Female participants: All women of childbearing potential must have a negative serum pregnancy test during screening and must agree to use reliable contraception from the time of signing the informed consent form until 3 months after the last dose.
Exclusion Criteria:
History of esophageal cancer surgery.
History of fistula caused by primary tumor invasion.
High risk of gastrointestinal bleeding, esophageal fistula, or esophageal perforation.
Poor nutritional status, with ≥10% body weight loss within 2 months prior to screening and no significant improvement after nutritional intervention.
Major surgery or severe trauma within 4 weeks prior to first administration of the investigational drug.
Presence of uncontrollable pleural effusion, pericardial effusion, or ascites requiring repeated drainage.
Prior or ongoing treatment with any of the following:
Receipt of anti-tumor vaccines or live vaccines within 4 weeks prior to first dose of the study drug.

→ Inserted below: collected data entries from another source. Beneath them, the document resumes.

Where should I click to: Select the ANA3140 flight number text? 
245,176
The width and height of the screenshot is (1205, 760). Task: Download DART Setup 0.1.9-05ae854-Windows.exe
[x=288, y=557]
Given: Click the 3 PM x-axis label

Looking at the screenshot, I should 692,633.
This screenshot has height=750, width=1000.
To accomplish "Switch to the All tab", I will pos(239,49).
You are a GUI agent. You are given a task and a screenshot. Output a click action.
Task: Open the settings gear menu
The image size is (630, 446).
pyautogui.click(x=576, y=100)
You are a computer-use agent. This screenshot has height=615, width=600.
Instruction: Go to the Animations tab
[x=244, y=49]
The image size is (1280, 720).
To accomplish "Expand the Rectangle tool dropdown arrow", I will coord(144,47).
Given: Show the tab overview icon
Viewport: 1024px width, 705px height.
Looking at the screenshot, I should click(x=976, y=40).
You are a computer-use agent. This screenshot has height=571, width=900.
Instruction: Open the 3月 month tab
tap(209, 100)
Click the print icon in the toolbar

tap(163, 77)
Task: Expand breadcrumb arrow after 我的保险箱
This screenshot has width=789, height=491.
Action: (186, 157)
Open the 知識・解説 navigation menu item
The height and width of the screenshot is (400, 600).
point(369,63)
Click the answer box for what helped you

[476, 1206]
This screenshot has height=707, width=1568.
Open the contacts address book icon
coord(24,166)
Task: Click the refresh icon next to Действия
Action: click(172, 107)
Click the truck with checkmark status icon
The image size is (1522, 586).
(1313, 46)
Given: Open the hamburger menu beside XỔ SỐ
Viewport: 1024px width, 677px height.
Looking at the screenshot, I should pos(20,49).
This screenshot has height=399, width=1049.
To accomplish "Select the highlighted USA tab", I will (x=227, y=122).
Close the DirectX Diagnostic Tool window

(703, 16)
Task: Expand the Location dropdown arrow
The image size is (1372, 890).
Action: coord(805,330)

Presence or history of any active autoimmune disease (e.g., interstitial pneumonitis, uveitis, colitis, hepatitis, hypophysitis, vasculitis, myocarditis, nephritis, hyperthyroidism, or hypothyroidism); exceptions include vitiligo, childhood asthma/allergies now resolved without intervention, autoimmune hypothyroidism on stable thyroid hormone replacement, and type I diabetes mellitus on stable insulin regimen.
History of immunodeficiency, including human immunodeficiency virus (HIV) positive status or other acquired or congenital immunodeficiency diseases, or history of organ or allogeneic bone marrow transplantation.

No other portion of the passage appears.